> _Stored items_
____

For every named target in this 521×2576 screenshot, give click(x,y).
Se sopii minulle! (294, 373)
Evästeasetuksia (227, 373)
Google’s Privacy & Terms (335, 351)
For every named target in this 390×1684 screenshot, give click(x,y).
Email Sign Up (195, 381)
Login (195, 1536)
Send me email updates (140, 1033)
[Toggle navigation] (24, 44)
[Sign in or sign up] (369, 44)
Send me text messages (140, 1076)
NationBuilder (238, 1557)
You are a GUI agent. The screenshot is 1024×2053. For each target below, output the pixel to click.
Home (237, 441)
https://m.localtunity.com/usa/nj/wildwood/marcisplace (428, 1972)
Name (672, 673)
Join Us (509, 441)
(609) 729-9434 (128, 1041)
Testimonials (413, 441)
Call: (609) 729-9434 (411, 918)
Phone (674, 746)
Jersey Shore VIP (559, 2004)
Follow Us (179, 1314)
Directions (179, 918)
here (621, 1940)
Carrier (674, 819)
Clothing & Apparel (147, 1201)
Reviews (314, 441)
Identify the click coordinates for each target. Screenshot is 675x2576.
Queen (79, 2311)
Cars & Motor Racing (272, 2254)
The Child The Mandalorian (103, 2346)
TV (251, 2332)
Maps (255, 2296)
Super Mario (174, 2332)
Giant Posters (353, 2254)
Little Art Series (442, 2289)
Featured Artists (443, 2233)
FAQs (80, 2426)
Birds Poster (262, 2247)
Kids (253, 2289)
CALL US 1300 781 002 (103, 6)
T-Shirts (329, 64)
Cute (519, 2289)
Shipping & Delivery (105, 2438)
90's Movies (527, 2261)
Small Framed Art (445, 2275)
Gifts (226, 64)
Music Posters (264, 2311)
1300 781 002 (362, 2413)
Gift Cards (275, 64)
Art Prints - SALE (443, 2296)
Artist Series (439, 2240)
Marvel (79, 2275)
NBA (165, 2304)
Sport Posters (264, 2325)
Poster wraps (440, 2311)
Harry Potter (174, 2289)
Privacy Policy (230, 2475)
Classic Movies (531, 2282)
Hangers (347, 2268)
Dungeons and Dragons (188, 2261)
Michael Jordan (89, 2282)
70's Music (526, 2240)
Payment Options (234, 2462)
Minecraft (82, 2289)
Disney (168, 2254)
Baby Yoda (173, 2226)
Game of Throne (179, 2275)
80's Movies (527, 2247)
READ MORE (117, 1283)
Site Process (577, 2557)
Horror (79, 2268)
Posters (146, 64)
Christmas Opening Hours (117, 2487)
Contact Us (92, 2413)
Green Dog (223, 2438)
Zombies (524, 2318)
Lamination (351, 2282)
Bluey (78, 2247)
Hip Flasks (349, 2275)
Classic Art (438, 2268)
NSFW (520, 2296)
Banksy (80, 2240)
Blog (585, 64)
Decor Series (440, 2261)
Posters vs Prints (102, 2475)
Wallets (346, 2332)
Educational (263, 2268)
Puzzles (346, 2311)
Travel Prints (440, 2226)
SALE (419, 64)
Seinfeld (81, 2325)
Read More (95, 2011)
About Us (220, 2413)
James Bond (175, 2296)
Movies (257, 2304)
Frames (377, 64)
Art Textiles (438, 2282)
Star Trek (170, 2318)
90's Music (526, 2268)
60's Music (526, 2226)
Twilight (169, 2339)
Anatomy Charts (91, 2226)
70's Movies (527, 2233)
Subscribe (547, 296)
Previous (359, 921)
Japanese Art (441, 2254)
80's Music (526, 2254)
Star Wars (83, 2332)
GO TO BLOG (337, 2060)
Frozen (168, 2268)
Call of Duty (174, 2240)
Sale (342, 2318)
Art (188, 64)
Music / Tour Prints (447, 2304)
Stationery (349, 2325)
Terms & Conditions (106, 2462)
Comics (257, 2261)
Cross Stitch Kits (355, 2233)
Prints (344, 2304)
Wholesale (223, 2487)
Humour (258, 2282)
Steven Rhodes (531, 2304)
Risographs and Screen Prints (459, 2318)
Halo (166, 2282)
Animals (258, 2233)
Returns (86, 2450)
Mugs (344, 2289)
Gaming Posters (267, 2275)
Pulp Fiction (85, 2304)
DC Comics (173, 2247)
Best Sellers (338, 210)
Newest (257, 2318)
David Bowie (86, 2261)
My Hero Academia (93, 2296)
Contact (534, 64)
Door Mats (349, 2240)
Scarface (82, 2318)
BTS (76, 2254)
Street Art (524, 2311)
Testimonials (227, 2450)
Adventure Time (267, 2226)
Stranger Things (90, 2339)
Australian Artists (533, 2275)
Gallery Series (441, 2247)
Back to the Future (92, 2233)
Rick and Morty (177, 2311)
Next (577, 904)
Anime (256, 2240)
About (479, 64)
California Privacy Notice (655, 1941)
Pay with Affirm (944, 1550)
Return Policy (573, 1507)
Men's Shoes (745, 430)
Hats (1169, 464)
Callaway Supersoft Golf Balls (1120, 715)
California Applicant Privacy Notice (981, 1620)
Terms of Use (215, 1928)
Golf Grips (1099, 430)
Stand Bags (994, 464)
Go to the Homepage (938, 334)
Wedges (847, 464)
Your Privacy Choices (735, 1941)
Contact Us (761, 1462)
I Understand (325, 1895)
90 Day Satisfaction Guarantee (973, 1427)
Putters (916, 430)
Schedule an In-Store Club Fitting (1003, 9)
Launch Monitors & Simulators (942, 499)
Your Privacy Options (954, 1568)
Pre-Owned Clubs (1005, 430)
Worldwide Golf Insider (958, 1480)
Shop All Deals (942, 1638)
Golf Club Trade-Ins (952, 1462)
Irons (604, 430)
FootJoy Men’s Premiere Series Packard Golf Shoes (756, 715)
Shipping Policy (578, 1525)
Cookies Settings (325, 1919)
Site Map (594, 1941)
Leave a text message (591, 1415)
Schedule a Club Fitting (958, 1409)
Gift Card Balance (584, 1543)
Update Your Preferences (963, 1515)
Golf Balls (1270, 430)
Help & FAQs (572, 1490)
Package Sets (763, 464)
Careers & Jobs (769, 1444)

____

Retype the portion of the data above that starts on the line with "Baby Yoda (173, 2226)" and finishes on the line with "Returns (86, 2450)", including both of those lines.

Baby Yoda (173, 2226)
Game of Throne (179, 2275)
80's Movies (527, 2247)
READ MORE (117, 1283)
Site Process (577, 2557)
Horror (79, 2268)
Posters (146, 64)
Christmas Opening Hours (117, 2487)
Contact Us (92, 2413)
Green Dog (223, 2438)
Zombies (524, 2318)
Lamination (351, 2282)
Bluey (78, 2247)
Hip Flasks (349, 2275)
Classic Art (438, 2268)
NSFW (520, 2296)
Banksy (80, 2240)
Blog (585, 64)
Decor Series (440, 2261)
Posters vs Prints (102, 2475)
Wallets (346, 2332)
Educational (263, 2268)
Puzzles (346, 2311)
Travel Prints (440, 2226)
SALE (419, 64)
Seinfeld (81, 2325)
Read More (95, 2011)
About Us (220, 2413)
James Bond (175, 2296)
Movies (257, 2304)
Frames (377, 64)
Art Textiles (438, 2282)
Star Trek (170, 2318)
90's Music (526, 2268)
60's Music (526, 2226)
Twilight (169, 2339)
Anatomy Charts (91, 2226)
70's Movies (527, 2233)
Subscribe (547, 296)
Previous (359, 921)
Japanese Art (441, 2254)
80's Music (526, 2254)
Star Wars (83, 2332)
GO TO BLOG (337, 2060)
Frozen (168, 2268)
Call of Duty (174, 2240)
Sale (342, 2318)
Art (188, 64)
Music / Tour Prints (447, 2304)
Stationery (349, 2325)
Terms & Conditions (106, 2462)
Comics (257, 2261)
Cross Stitch Kits (355, 2233)
Prints (344, 2304)
Wholesale (223, 2487)
Humour (258, 2282)
Steven Rhodes (531, 2304)
Risographs and Screen Prints (459, 2318)
Halo (166, 2282)
Animals (258, 2233)
Returns (86, 2450)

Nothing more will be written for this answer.